Suppose intervals = [[1,4],[2,4],[3,6],[4,4]] and queries = [2,3,4,5].

  1. Sorting:
    • Intervals (already sorted by start): [[1,4],[2,4],[3,6],[4,4]]
    • Queries with indices: [(2,0),(3,1),(4,2),(5,3)]
  2. Processing query 2:
    • Add intervals starting at or before 2: [1,4] and [2,4]
    • Heap: [(4,4), (3,4)] (length, end)
    • Both intervals cover 2. Smallest length is 3 (from [2,4])
    • Result: res[0] = 3
  3. Processing query 3:
    • Add [3,6]: Heap now [(4,4), (3,4), (4,6)]
    • All intervals in heap cover 3. Smallest length is 3
    • Result: res[1] = 3
  4. Processing query 4:
    • Add [4,4]: Heap now [(4,4), (3,4), (4,6), (1,4)]
    • All intervals in heap cover 4. Smallest length is 1 (from [4,4])
    • Result: res[2] = 1
  5. Processing query 5:
    • Remove intervals whose end < 5: [1,4], [3,4], [4,4], [4,4] all have end=4, so are removed.
    • Only [3,6] remains, which covers 5 with length 4
    • Result: res[3] = 4

Final result: [3,3,1,4]

Time and Space Complexity

Brute-force approach:

  • For each query, check all intervals: O(Q * N), where Q is the number of queries and N is the number of intervals.
  • Very slow for large inputs.
Optimized heap approach:
  • Sorting intervals: O(N log N)
  • Sorting queries: O(Q log Q)
  • Each interval and query is processed once.
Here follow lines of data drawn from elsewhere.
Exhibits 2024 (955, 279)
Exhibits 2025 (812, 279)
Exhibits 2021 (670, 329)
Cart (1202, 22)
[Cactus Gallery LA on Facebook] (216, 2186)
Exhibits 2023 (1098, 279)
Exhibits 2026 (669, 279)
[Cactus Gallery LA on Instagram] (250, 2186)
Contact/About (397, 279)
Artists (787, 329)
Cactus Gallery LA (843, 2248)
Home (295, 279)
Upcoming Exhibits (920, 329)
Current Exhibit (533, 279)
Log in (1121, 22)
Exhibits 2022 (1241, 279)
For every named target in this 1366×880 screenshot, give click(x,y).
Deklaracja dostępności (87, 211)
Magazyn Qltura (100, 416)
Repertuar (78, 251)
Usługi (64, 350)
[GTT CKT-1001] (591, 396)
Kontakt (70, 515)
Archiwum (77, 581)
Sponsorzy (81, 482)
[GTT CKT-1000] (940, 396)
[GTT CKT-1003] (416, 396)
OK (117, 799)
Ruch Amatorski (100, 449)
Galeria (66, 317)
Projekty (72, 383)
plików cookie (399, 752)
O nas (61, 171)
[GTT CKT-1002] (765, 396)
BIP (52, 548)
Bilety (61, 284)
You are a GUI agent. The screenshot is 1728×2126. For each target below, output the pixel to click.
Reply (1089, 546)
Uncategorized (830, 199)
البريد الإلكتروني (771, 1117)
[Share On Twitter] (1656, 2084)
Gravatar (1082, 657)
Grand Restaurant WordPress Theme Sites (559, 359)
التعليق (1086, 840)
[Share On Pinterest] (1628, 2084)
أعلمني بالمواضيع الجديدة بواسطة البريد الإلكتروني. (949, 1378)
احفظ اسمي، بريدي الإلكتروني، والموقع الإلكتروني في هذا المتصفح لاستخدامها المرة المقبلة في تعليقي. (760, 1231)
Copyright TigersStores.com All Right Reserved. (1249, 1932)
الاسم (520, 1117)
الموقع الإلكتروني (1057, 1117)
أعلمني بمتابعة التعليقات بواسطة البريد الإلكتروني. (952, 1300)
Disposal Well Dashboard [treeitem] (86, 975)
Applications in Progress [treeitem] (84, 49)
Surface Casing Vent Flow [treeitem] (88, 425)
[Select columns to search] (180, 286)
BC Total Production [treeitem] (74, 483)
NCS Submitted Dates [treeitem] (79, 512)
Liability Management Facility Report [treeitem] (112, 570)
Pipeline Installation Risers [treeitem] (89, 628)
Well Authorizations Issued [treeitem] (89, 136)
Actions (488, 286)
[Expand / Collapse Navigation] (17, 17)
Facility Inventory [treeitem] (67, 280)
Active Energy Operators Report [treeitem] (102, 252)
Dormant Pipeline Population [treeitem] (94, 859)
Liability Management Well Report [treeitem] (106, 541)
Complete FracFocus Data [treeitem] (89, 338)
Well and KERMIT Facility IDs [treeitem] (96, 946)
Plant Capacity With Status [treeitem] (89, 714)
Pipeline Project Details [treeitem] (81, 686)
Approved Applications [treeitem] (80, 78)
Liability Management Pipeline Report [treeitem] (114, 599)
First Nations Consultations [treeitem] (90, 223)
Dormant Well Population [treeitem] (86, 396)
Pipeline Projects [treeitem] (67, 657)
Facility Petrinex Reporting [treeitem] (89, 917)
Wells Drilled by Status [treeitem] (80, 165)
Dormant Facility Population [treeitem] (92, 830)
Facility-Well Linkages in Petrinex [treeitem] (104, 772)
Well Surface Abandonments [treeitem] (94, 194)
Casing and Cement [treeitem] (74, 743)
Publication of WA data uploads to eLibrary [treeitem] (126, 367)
Each heap operation is O(log N).
  • Total time: O(N log N + Q log Q + (N + Q) log N)
  • Space: O(N) for the heap and O(Q) for the result array.

The optimized approach is much faster and feasible for large inputs.

Summary

The key to efficiently solving the "Minimum Interval to Include Each Query" problem is to process both intervals and queries in sorted order, and use a min-heap to quickly find the smallest interval covering each query. This avoids the inefficiency of brute-force checking and leverages efficient data structures for fast lookups and removals. The algorithm is elegant because it only processes each element once and maintains only the necessary candidates in the heap at each step.